BERKELEY — Rarely have the arcane workings of high-energy physics captured the fancy of so many people as they have this spring, as quarks, leptons and other esoterica have joined highway projects and school budgets on political agendas in statehouses from Sacramento to Albany and from Olympia to Tallahassee.
This is what the federal government has wrought with its proposal to spend $4.4-billion to build the latest, biggest and most powerful atom smasher ever--the superconducting super collider.
No fewer than 31 states are studying at least 52 possible sites for the new megaproject, which promises to generate billions of dollars of new business activity, hundreds of millions of dollars in added tax revenue, thousands of high-paying jobs, plus the prospects of the spinoff of related local industries.
Would Set Records
Considered the world's largest and costliest scientific instrument, the huge machine, an oval-shaped atom smasher that would measure 53 miles in circumference, would more than earn the double superlatives in its name. For one thing, it would include 10,000 exotic superconducting magnets buried in a tunnel long enough to encircle Manhattan and San Francisco side-by-side.
For another, it would be 20 times more powerful than the most powerful such collider working today. And, proponents assert, if authorized by Congress this year as expected, it could be opening new vistas in science by 1996.
"The super collider holds the potential for a . . . revolution in science, education, technology and commerce," Energy Secretary John S. Herrington said when he announced the federal government's decision to build the machine. "It will have spinoffs, discoveries and innovations that will profoundly touch every human being."
Teams of engineers and physicists are busy finishing up preliminary designs for the machine in California, which also happens to be one of the top two or three contenders in the competition to host the project.
The state, along with all other competitors, is busy conducting soil tests, preparing a list of assets for federal decision-makers to consider, and trying to stir up public support. In some states, this job is handled out of the governor's office or state economic development agency. California has established a special super-conductor executive steering committee headed by University of California Vice President William B. Baker.
Winning the super collider, Baker contends with the fervor displayed by many of the competitors, will make a tremendous difference--in terms of economics, education and prestige--for whatever state is chosen.
"You can't be economically strong if you aren't technologically strong," said Baker, who usually manages budget matters for the nine-campus university system. "The SSC (superconducting super collider) . . . is a remarkable economic base from which to grow and prosper."

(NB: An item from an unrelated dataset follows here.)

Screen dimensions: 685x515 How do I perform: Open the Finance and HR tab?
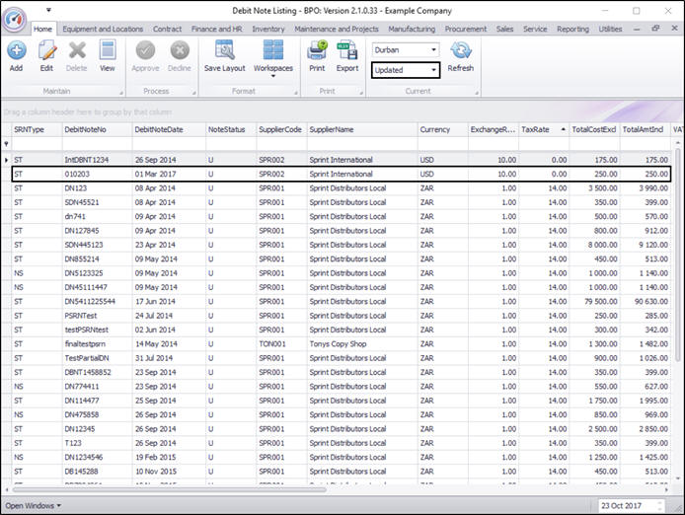[217, 30]
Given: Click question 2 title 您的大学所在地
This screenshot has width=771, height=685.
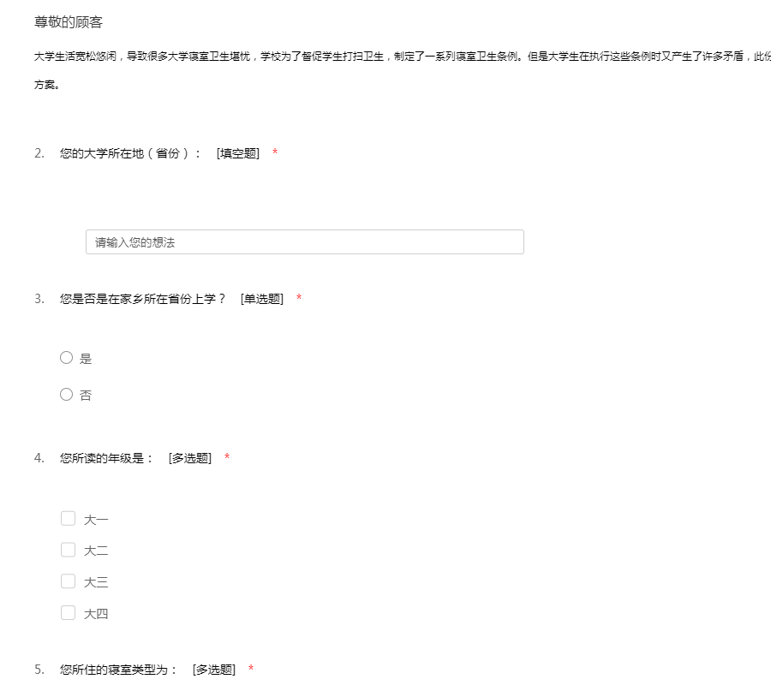Looking at the screenshot, I should (130, 153).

With so much at stake, selecting a site for the collider could have posed a tough political problem for the federal Deparment of Energy, which administers federal physics research programs. The solution was a competition open to everyone, even large private landholders who would agree to donate at least the 16,000 acres of land the machine requires.
The project has been discussed since 1983, but the competition formally opened in February, after President Reagan approved the project. States must file their complex applications by August, and a panel of independent scientists will select a set of finalists by the end of the year. A site will be chosen in 1988.

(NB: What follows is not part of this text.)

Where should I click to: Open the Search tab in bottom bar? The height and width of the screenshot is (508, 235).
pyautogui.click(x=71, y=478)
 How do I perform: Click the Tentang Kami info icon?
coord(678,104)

State officials consider the competition a shrewd way to select the winner, because it gives every state a chance to be chosen, and thus gives every state an incentive to support federal financing of the project, which still is pending in Congress.

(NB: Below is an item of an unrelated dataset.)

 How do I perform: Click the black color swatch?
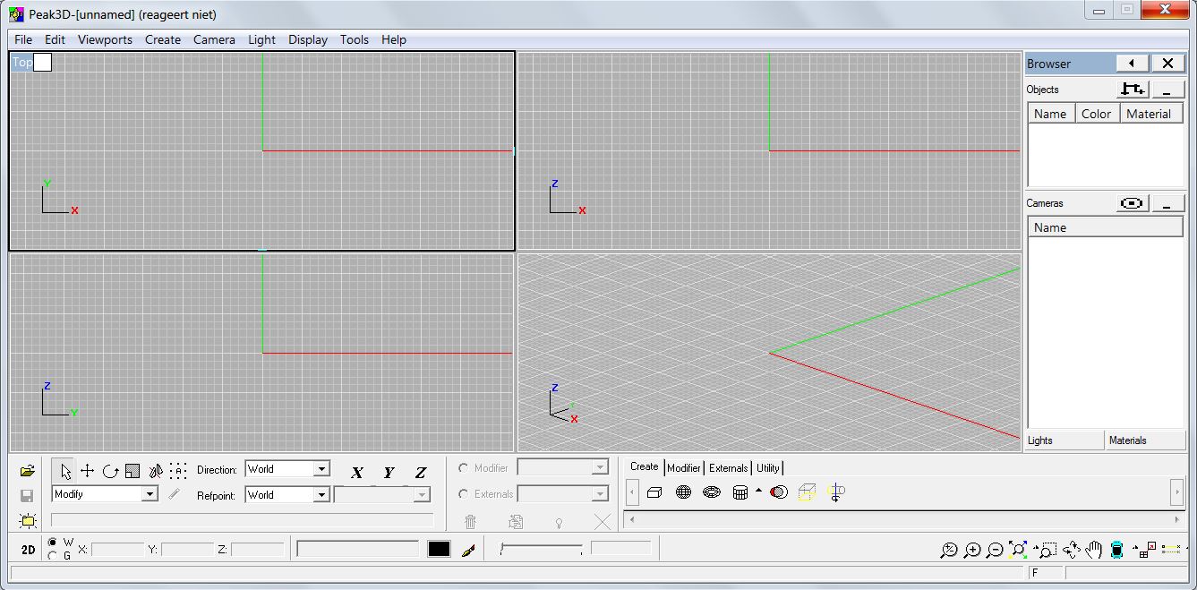pyautogui.click(x=439, y=549)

At the same time, the competition encourages states to add to their offers additional cost-sharing proposals, or "sweeteners"--subsidized electricity in California, subsidized tunneling in Illinois, and subsidized financing in New York have been mentioned, for example.
Small states squawk that this provision favors wealthier and more populous states, and some have mobilized their senior congressional representatives to try to skew the selection process back in their favor.
"While it is in one sense in the best budgetary interests of the United States government to seek bids which reduce federal budget costs," Kansas Lt. Gov. Jack Walker recently told a congressional committee, "such a provision would be shortsighted if it acted as a bar to states which have technically superb sites, but lack the resources to outbid more affluent neighbors."
Nonsense, argue congressmen faced with cutting the federal deficit. Major cost-sharing by states may be the only way to shoehorn this project into the already overburdened budget.